100 laser beam array phase-locked in a neural network loop

Abstract

Recently, neural networks (NN) were investigated to recover and control the phase of laser arrays in view of performing coherent beam combining (CBC) [1] , [2] . These pioneering demonstrations, based on phase recovery, face limitations in terms of accuracy and scalability. In this communication, we report numerical and experimental results obtained with a new NN phase correction approach designed to overcome these limitations and well suited to continuous control of a physical parameter.
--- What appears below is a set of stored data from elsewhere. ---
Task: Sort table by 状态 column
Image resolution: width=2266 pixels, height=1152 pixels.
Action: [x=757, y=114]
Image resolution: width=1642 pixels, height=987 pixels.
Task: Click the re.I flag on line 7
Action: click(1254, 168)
It consists in including in a phase error reduction loop a simple NN trained by a specific reinforcement learning (RL) scheme [3] . As done in [4] , m sparse intensity measurements, carried out over a speckle field resulting from the interferences of n laser beams with unknown phases (Φ) through a scattering medium, feed an optimised trained NN. Then, from these measurements, the NN delivers phase correction values to apply to the laser beams, by means of phase modulators, in order to reach and maintain a user-defined phase pattern (Φ t ). For that purpose, a modified and innovative T-iterations RL scheme, that we called quasi-RL, was applied. Like any RL process, quasi-RL is based on a reward (R) and a training set of data (TS). Here, R is the phasing quality at each correction and TS consists in a set of vectors pairs (random phase pattern, measured intensity) that are generated as a random initial state at each learning step (before applying phase reduction loop). Thus, learning the NN to converge to Φt in a fixed number of iterations T is equivalent to maximising R at each step of error reduction loop for different initial states. In our training process, the phase corrections to apply at each iteration are known, so that R can be calculated as a loss function for supervised learning. This specific scheme allows fast learning process.